Le texte a été signé le 28 mars dernier par le recteur de la Grande mosquée de Paris Dalil Boubakeur. Cette «proclamation de l’islam de France» a pour objectif de montrer aux musulmans (de métropole) comment pratiquer leur religion en toute liberté tout en respectant les principes de la République.

Mais le climat actuel n’est pas non plus étranger à ce texte qui vise également à mettre un terme aux amalgames nés après les attentats. En préambule, il pose d’ailleurs l’islamophobie comme «la conséquence de l’islamopsychose, qui est une représentation délirante, c’est-à-dire déconnectée de la réalité, de ce que sont réellement l’islam et les Français de confession musulmane». Pour la Mosquée de Paris, l’islamophobie actuelle est «assurément comparables en gravité à l’antisémitisme français de la fin du XIXème siècle».

«Dans les circonstances de l’élection présidentielle, la crise économique a exacerbé le rejet d’un certain nombre de Français qui voient la religion musulmane d’un œil négatif, inquiet, après la vague de violence qui s’est abattue sur le pays. Daech, que nous sommes les premiers à combattre, a propagé une vision cataclysmique de l’islam dans le monde», confie Dalil Boubakeur à nos confrères de l’hebdomadaire Le Point qui a dévoilé le texte.

Regarder la radicalisation en face

Pour autant, la Grande mosquée de Paris ne se détourne pas de la question des formes de radicalisation qui existent au sein de la communauté musulmane française. Pour le texte, elles sont liées à «une interprétation erronée de l’islam, reposant sur une lecture du texte sélective, partiale, et au premier degré, qui conduit à l’obscurantisme, à la pédanterie ignorante, à la misogynie, au sectarisme, et au refus des valeurs républicaines».
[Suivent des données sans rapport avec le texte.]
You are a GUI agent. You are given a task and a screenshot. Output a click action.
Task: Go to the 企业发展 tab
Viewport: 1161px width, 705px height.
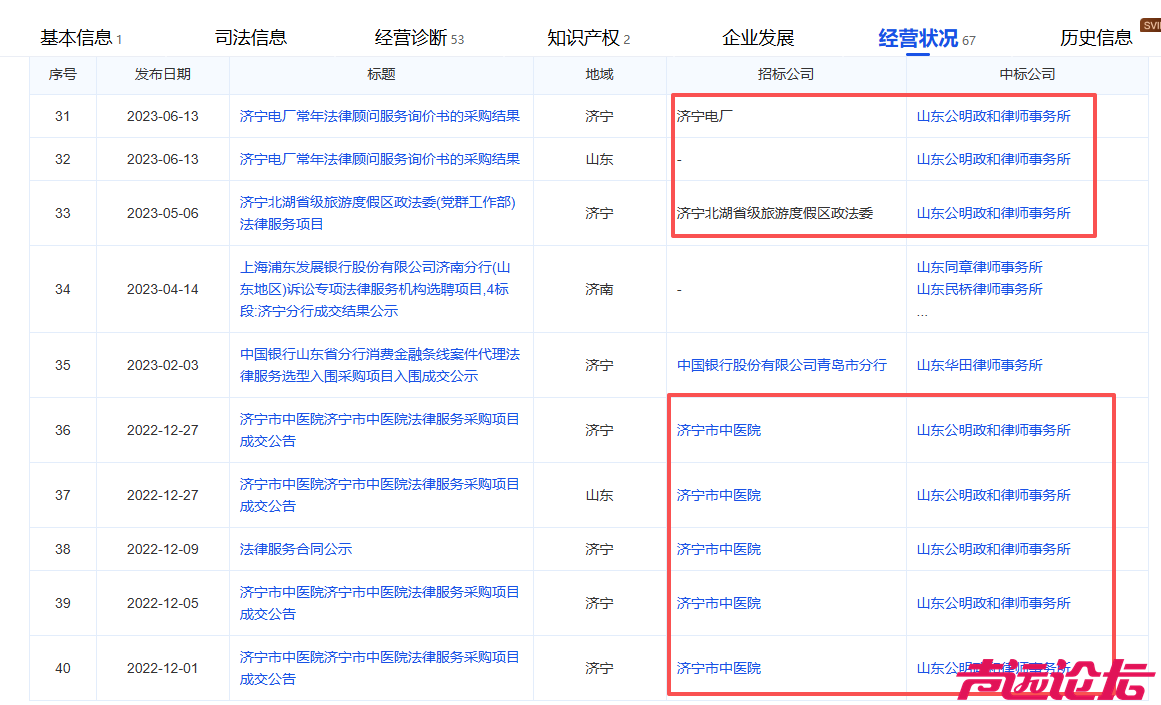coord(758,38)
Proclamation de l'islam de FranceLa Grande mosquée tient aussi à nuancer, rappelant que «les prêcheurs de cette lecture égarée de l’islam sont marginaux en France, et que les croyants qui y adhèrent sont minoritaires». Elle tient ainsi à rappeler que «les trois quarts des Français de confession musulmane vivent déjà dans un islam paisible, tolérant, bienveillant, républicain et laïc.» Elle a donc tenu à publier ce texte pour «cette immense majorité des Français de confession musulmane (qui) est demandeuse de clarification de leurs droits et devoirs dans leur foi».

C’est donc bien pour les croyants qu’elle a travaillé et non pour répondre à une demande extérieure. D’ailleurs, la Grande mosquée «condamne la tendance actuelle à vouloir désigner des autorités de tutelle, n’étant pas de confession musulmane, aux fins d’encadrer avec paternalisme l’expression du fait religieux musulman dans la société française : ceci, au mépris de la liberté religieuse et de la séparation des églises et de l’Etat».

Les droits et devoirs des musulmans

Cette proclamation se présente en 25 points. Les premiers rappellent les devoirs qui incombent aux musulmans. «Nous souhaitons que les musulmans pratiquent ce que communément nous appelons la communauté du juste milieu: ne jamais aller vers l’extrémisme, tendre vers la sagesse, vers le respect du prochain, l’attachement à la loi, à l’ordre et à la paix», explique Dalil Boubakeur.

Dalil Boubakeur lors de la cérémonie de prise de fonction de François Hollande en 2012
Dalil Boubakeur lors de la cérémonie de prise de fonction de François Hollande en 2012

Il est aussi question de points sensibles comme les caricatures du prophète. «Le blasphème et la caricature religieuse sont autorisés par la loi française, l’on peut s’en déclarer blessé ou offensé mais il ne faut ni exiger leur interdiction ni réagir par la violence. Plus largement, bien évidemment, nul musulman n’a le droit d’exiger que la France modifie ses valeurs et ses lois pour convenir à sa propre foi, tout comme nul chrétien, nul juif, nul athée, nul agnostique, n’en a le droit», explique le texte.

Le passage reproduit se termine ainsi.